The literature confirms that students do appreciate this element of an international PhD education. From experience, I know that the warmth, friendliness and acts of kindness received by a ‘foreign’ person from the locals (including non-academics) can make a qualitative difference to their sense of wellbeing and general adjustment. The informality in this style of educational interaction can convey a general feeling of being welcome and, in turn, greatly facilitates settling in in a new environment.
It’s fair to say that most international students appreciate this. It does not really matter where they are from originally. They all go through a transition process and each transition can provoke anxiety of various types. Even when adjusting academically, these informal relationships can tacitly play a role as they communicate some powerful messages of belonging and support. As supervisors, our considered input in this transitioning process is important.

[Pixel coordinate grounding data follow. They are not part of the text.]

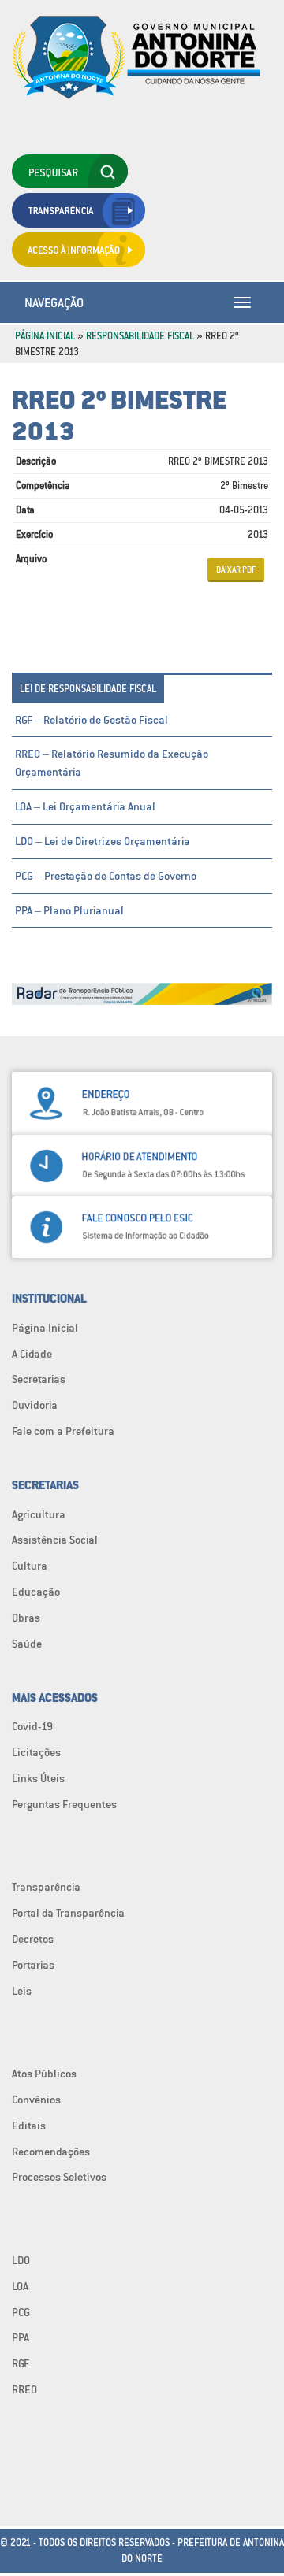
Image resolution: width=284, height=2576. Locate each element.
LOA (20, 2286)
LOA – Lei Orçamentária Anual (85, 806)
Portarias (33, 1965)
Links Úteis (38, 1778)
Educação (36, 1592)
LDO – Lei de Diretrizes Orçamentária (102, 841)
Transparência (46, 1887)
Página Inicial (45, 336)
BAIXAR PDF (236, 569)
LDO (21, 2260)
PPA (20, 2337)
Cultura (29, 1566)
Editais (29, 2125)
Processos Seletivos (59, 2177)
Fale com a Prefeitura (63, 1431)
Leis (22, 1991)
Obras (26, 1617)
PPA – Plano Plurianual (69, 910)
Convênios (36, 2099)
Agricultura (38, 1514)
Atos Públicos (44, 2073)
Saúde (27, 1643)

This is why a friendly and informal exchange is particularly important in PhD supervisory relationships – it is something that stays with students long after returning to their respective countries. Take note though, moderation and balance are required, to avoid unconsciously promoting a sense of dependency, or giving students the impression that PhD standards can be lowered to help them pass. Amidst friendly interactions, students (and their supervisors) should not lose sight of the expected requirements in gaining a PhD. Such ‘kindness’ might feel like ‘receiving support’ but it is likely to end in tears.
For example, supervisors need to convey clearly to students that going through the ‘painful process’ of what seems to be never-ending revision of doctoral writing, is not a reflection on their relationship, but is a crucial element of the PhD. Supervisors endeavour to guide their students to the finishing line and this inevitably involves revising work as ideas develop.

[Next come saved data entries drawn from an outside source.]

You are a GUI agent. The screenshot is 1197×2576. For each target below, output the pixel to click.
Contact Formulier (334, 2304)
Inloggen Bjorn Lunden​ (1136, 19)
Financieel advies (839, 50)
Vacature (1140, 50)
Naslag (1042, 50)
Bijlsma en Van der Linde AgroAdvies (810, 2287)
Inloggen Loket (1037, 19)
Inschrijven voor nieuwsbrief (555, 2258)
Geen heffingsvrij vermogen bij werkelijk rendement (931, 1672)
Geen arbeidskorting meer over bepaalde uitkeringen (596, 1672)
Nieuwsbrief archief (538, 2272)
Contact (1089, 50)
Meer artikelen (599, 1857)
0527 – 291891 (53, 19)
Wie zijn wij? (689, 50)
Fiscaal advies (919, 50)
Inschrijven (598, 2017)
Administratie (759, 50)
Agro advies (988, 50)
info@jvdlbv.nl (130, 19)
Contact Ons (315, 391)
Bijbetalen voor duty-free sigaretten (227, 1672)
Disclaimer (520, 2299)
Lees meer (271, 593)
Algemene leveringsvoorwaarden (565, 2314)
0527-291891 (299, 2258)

Perhaps, it is even worth impressing from the very beginning that the whole supervision process is a partnership, a shared effort, and an ongoing formative assessment where supervisors’ feedback and critiques aim to improve, enhance and bring out the best in their student’s work.
Kindness needs to be balanced with tough love. The idea of ‘authoritative parenting’ comes to mind and is perhaps a good metaphor. Whereas concern and support are given, supervisors who have a much better idea of the standards need to articulate gently the importance of meeting these standards and that together, they and their students can strive to meet them.
Ideally, it would be great to see international students continuing a healthy relationship with their supervisors years after completing their studies. It is worth remembering though that this hinges not only on friendly interactions but on students achieving what they set out to accomplish in the first place – a PhD.